The Last of Robin Hood is a 2013 American independent biographical drama film about actor Errol Flynn written and directed by Richard Glatzer and Wash Westmoreland. The film stars Kevin Kline, Dakota Fanning, Susan Sarandon, Matthew Kane, and Max Casella. It was screened in the Special Presentation section at the 2013 Toronto International Film Festival.

Cast 
 Kevin Kline as Errol Flynn
 Dakota Fanning as Beverly Aadland
 Susan Sarandon as Florence Aadland
 Patrick St. Esprit as Herb Aadland
 Matthew Kane as Ronnie Shedlo
 Max Casella as Stanley Kubrick
 Sean Flynn as Grip (Sean Flynn is the real-life grandson of Errol Flynn)
 Bryan Batt as Orry-Kelly
 Jane McNeill as Cynthia Gould
 Ric Reitz as Melvin Belli 
 Jackie Prucha as Hedda Hopper
 Peter Belsito as Barry Mahon
 Joe Knezevich as John Ireland
 Ben Winchell as Jack

Production 
Killer Films set Richard Glatzer and Wash West to write and direct the upcoming true-story-based biographical film about legendary actor Errol Flynn. By April 9, 2014, Samuel Goldwyn Films had acquired the US distribution rights to the film.

================

### GIVEN TASK A
Copy the film article word for word, in full.
### GIVEN TASK B
Render the entries from their first line through the line containing "tap(522, 483)" as a JSON list of strings, one string per line, skipping blank lines and leaving out the pictures. Include only those lines.
The entries below have no connection to the film article.

================

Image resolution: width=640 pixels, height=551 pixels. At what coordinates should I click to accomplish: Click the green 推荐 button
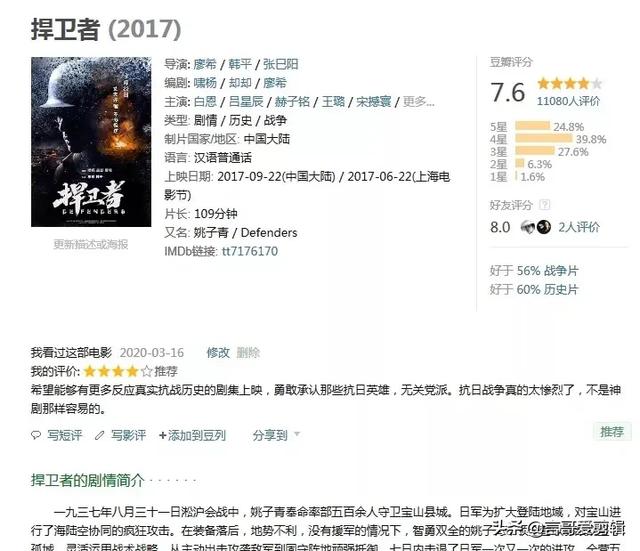tap(612, 432)
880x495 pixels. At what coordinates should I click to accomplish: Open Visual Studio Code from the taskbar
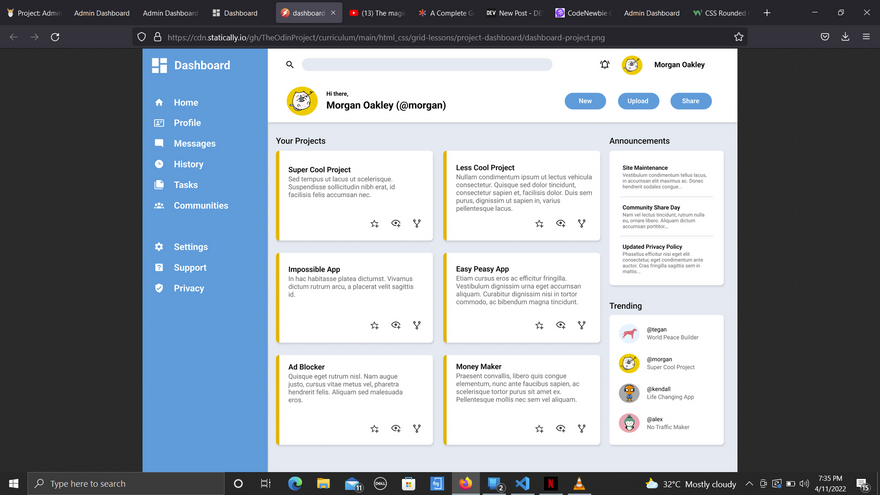tap(522, 483)
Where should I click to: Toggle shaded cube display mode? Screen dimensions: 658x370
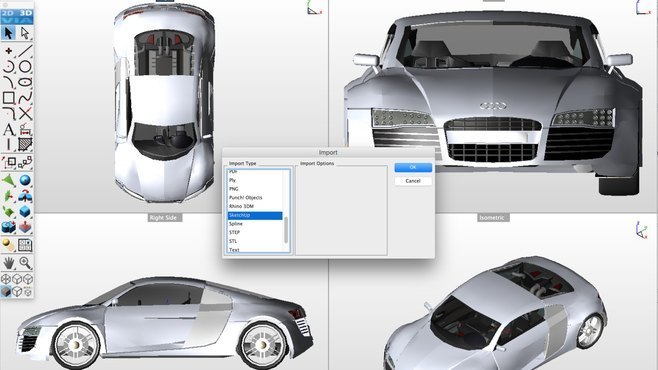pyautogui.click(x=6, y=291)
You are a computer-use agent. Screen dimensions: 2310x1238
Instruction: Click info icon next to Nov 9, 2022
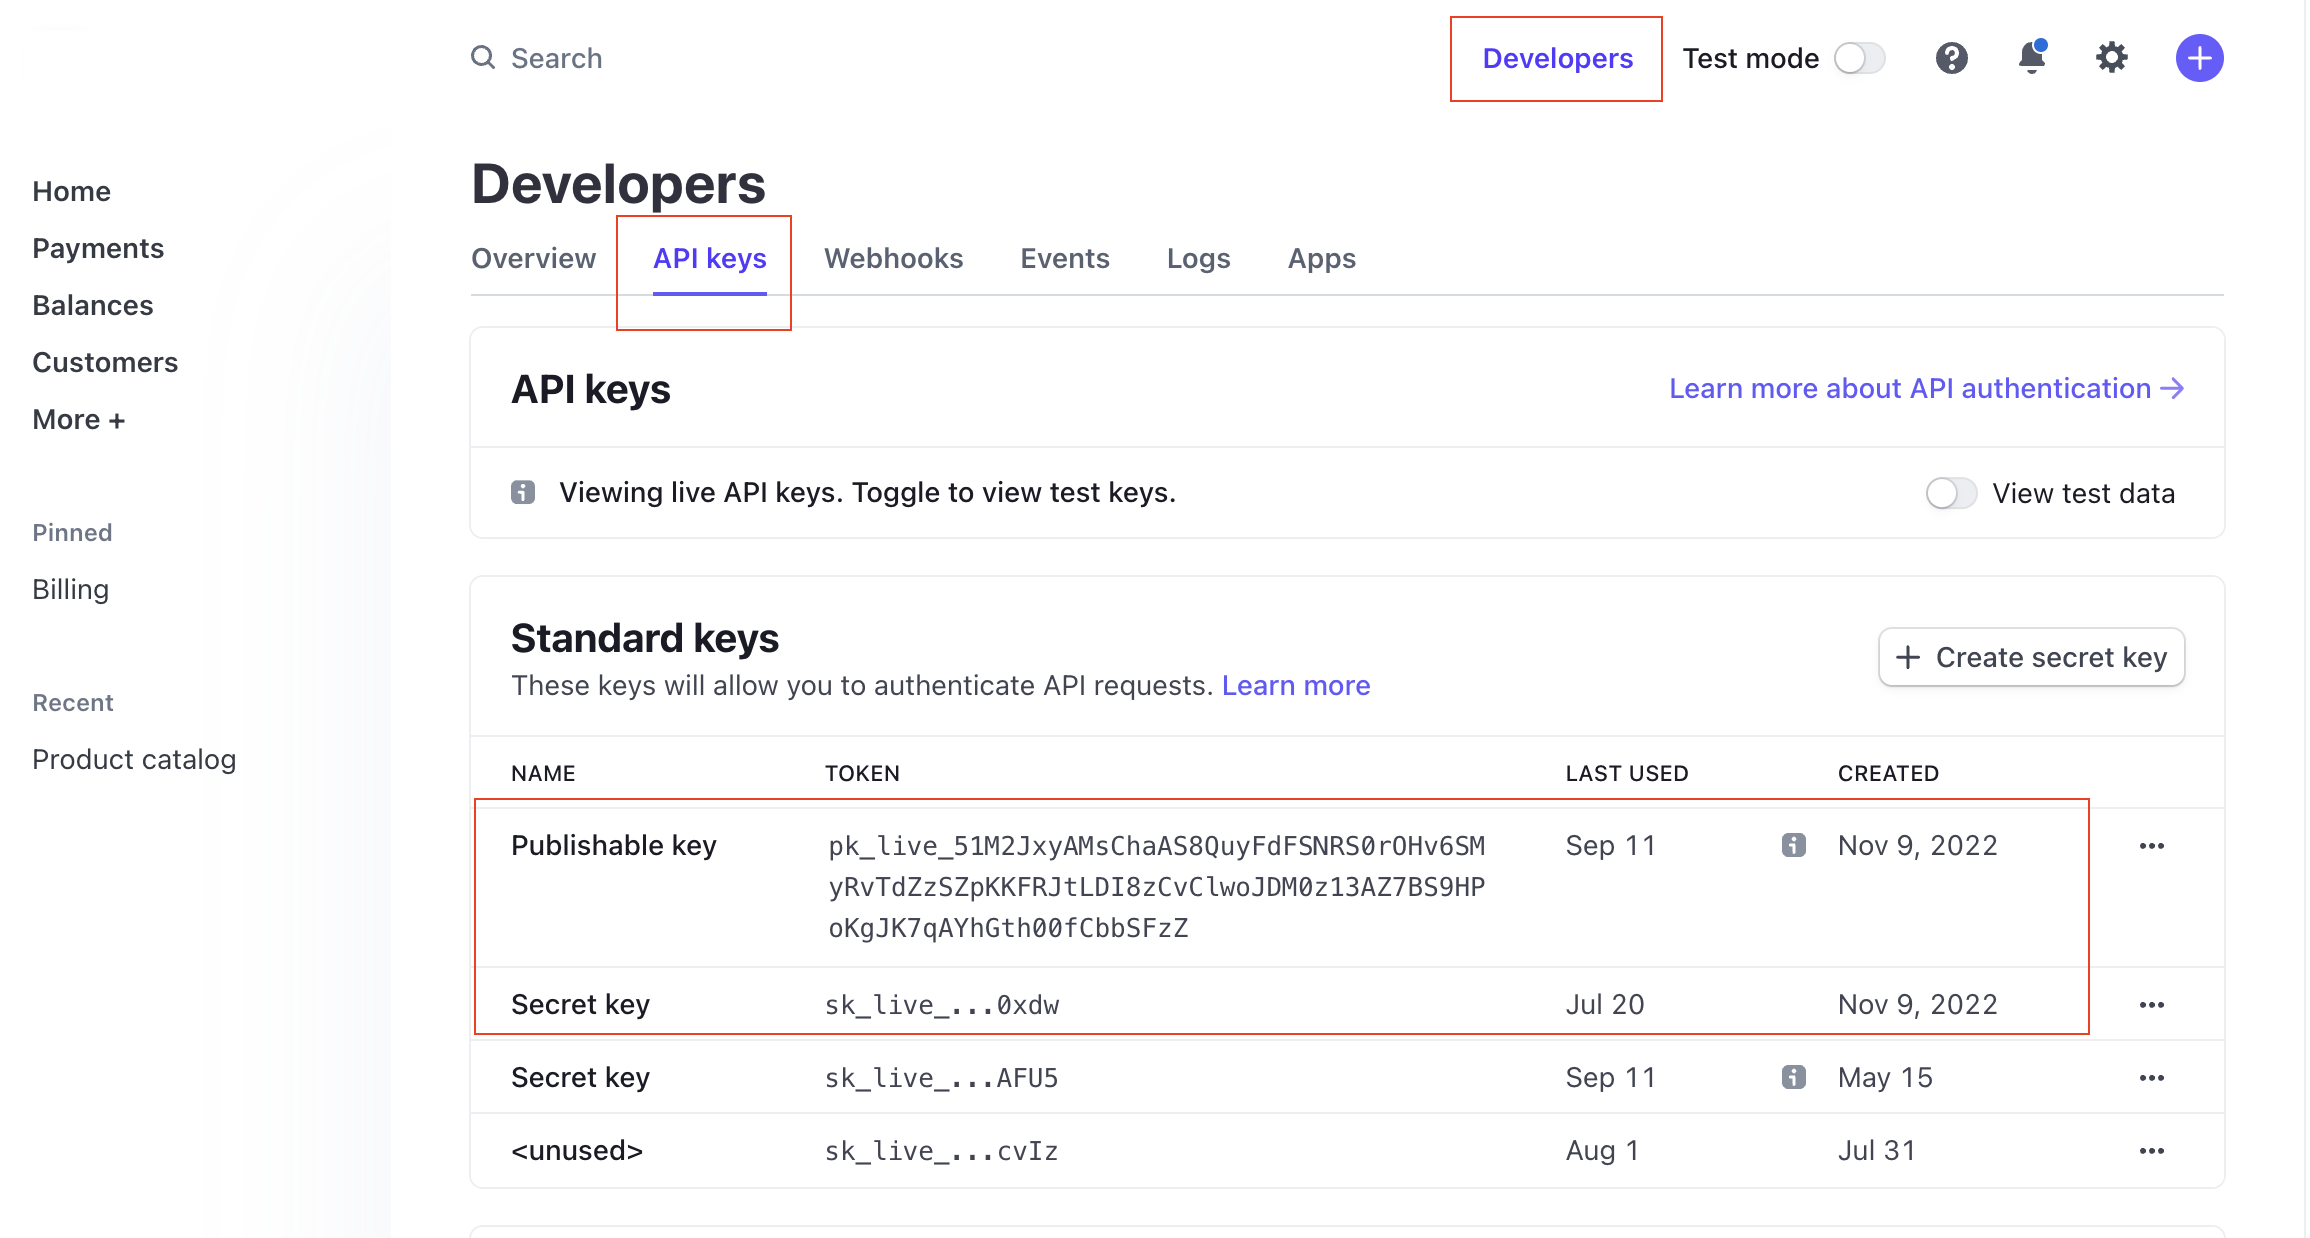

================

### CORRECT RESPONSE A
The Last of Robin Hood is a 2013 American independent biographical drama film about actor Errol Flynn written and directed by Richard Glatzer and Wash Westmoreland. The film stars Kevin Kline, Dakota Fanning, Susan Sarandon, Matthew Kane, and Max Casella. It was screened in the Special Presentation section at the 2013 Toronto International Film Festival.

Cast 
 Kevin Kline as Errol Flynn
 Dakota Fanning as Beverly Aadland
 Susan Sarandon as Florence Aadland
 Patrick St. Esprit as Herb Aadland
 Matthew Kane as Ronnie Shedlo
 Max Casella as Stanley Kubrick
 Sean Flynn as Grip (Sean Flynn is the real-life grandson of Errol Flynn)
 Bryan Batt as Orry-Kelly
 Jane McNeill as Cynthia Gould
 Ric Reitz as Melvin Belli 
 Jackie Prucha as Hedda Hopper
 Peter Belsito as Barry Mahon
 Joe Knezevich as John Ireland
 Ben Winchell as Jack

Production 
Killer Films set Richard Glatzer and Wash West to write and direct the upcoming true-story-based biographical film about legendary actor Errol Flynn. By April 9, 2014, Samuel Goldwyn Films had acquired the US distribution rights to the film.

### CORRECT RESPONSE B
[
  "Image resolution: width=640 pixels, height=551 pixels. At what coordinates should I click to accomplish: Click the green 推荐 button",
  "tap(612, 432)",
  "880x495 pixels. At what coordinates should I click to accomplish: Open Visual Studio Code from the taskbar",
  "tap(522, 483)"
]